Hi,

On 7/7/23 16:55, Helmut Grohne wrote:

If we have a consensus we're unwilling to wait for a patch, it doesn't
matter whether that's because:

While you try to remove the reasoning for this point of view
from the consensus, the "willing to wait" language implies a reason of
"too slow" already.

The main problem I see with that language is that it is entirely passive, as if a patch would appear by waiting for it to do so.

Right now, I seem to be the only person working on one, which is clearly ridiculous, as I can invest maybe a total of four hours per week into it, so obviously I need to be realistic here and say that it is a bad idea for the project to wait for me to implement this, and I don't want to be in the position of having the project wait for me either because I already have that in 60 hours of my life between Monday and Friday.

We also have quite some disagreement on what "the patch" is in terms of
what semantics would help here.

Yes, that's underspecified. I've tried to get started on this in <c3c4bea2-4a33-129d-0ac4-9dbb5552d...@hogyros.de> [1], that is by no means complete but it has not generated any comments either.
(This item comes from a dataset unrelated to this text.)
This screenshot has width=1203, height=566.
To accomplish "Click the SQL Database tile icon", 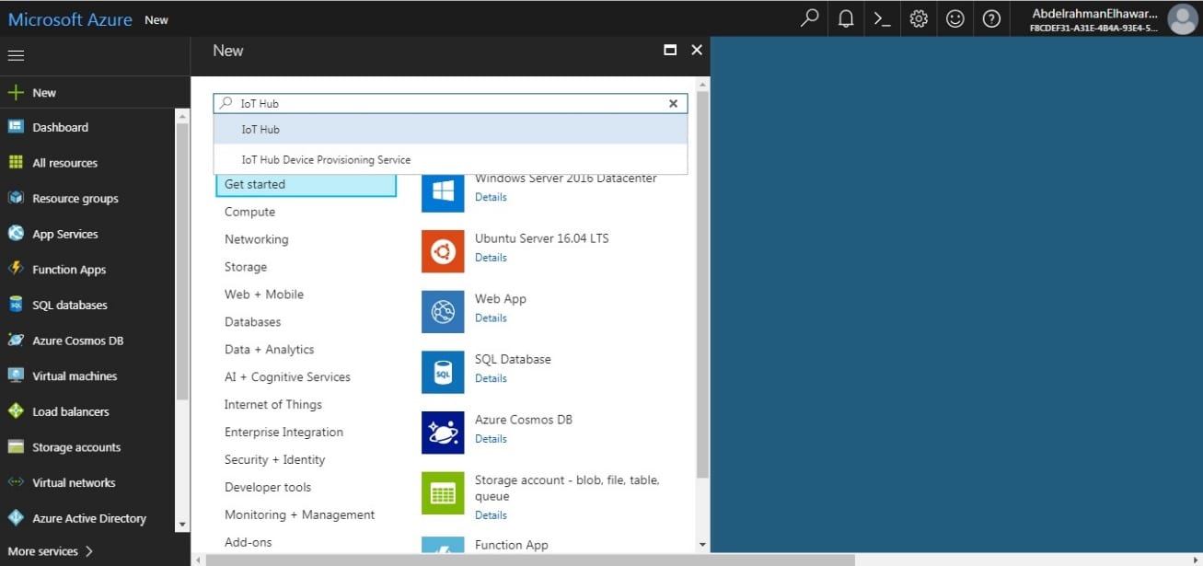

If there is interest in dpkg changes as a solution, then I could add this to the document.

I carefully avoided adding reasoning to the proposed consensus as I was
seeing our disagreement on reasoning. I now see how that second sentence
could be read as precluding a dpkg patch in general. Would it help to
add "+For the purpose of finalizing the transition,+ dpkg is not
augmented ..." to leave open the possibility to add such a change but
still implying that we are not waiting for it to happen?
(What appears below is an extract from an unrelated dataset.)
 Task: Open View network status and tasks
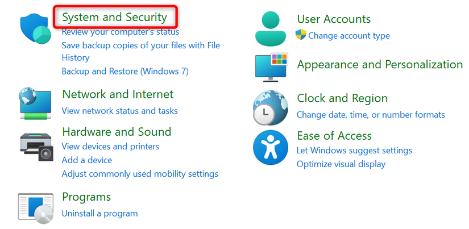(119, 111)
Yes, that was why I objected to that wording as well. I do agree that we need to move forward without waiting for a patch, if only out of the self-serving interest that I don't want to sit on the critical path.

I think we need consensus on decisions and confirmation that everyone
feels heard.

Heh. I see how you get there. I agree with that latter part and tried
to use the agreement on problems and mitigations as a vehicle for
ensuring that everyone feels heard. Evidently, that does not work out
either.

It's the best way I can see to reach a consensus, but consensus, like voting, can only allocate resources and modify procedures.
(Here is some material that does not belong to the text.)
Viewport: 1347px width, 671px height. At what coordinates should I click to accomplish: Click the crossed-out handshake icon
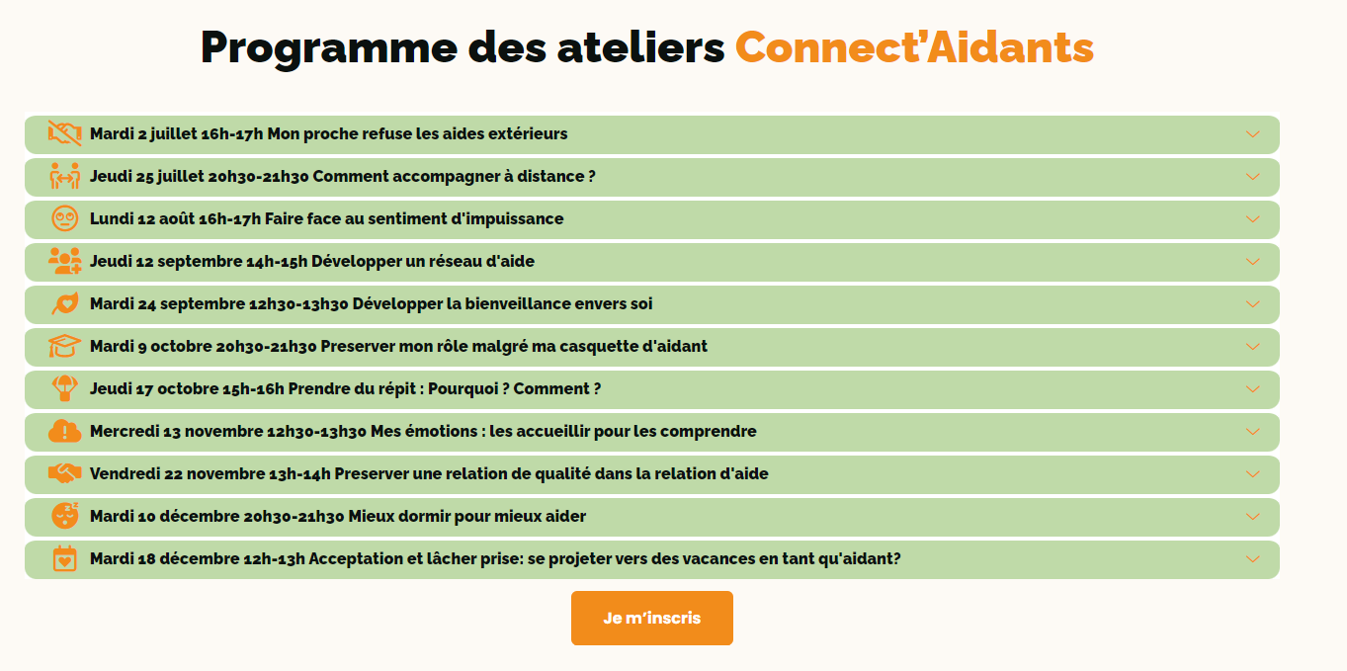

If we have a viable technical procedure that finishes the transition, then we can get consensus to implement it.

If we have a technical procedure that requires changing a procedure to be viable (such as lock-step upgrade of packages in the archive so the installer is never presented with an inconsistent set), then we can get consensus to modify the procedure and implement the solution.

However, if there are open questions about the technical viability of a solution, then the answer to those should be technical as well.

Hence my suggestion to say we have consensus to focus our efforts on the solution space that doesn't require a dpkg change -- that is purely an allocation of resources, and the remainder of the document is a very useful collection of the knowledge we have gathered so far, the avenues that have been investigated and possible blockers for those.

We can also try to get consensus or votes on expanding the solution space:

- mitigations that require archive-side changes, like an upload check that a package doesn't trigger a known file loss condition
 - mitigations that require users to upgrade using a special procedure
- mitigations that (further) violate policy by e.g. manipulating the dpkg database from the usrmerge package, or wrapping dpkg in a diversion - mitigations that require updating a stable release, such as shipping an updated debootstrap package

I'm not sure all of these would be unanimous, but if there is a technical solution that becomes viable through something we can vote on, that is completely valid.

In any case, the rough consensus on moving forward without major changes
to dpkg (for reasons we disagree about) paves the road for selecting a
subset of mitigations and proposing that as decision. The major missing
piece to perform this selection is an agreement on how we protect
aliasing symlinks from deletion (aka P9), because we still have quite
strong disagreement on the mitigations selected there.

The questions I see are

- Can we get a full column of checkmarks by any combination of mitigations?
 - Are there procedural mitigations that can be useful?
 - Are these mitigations mutually compatible?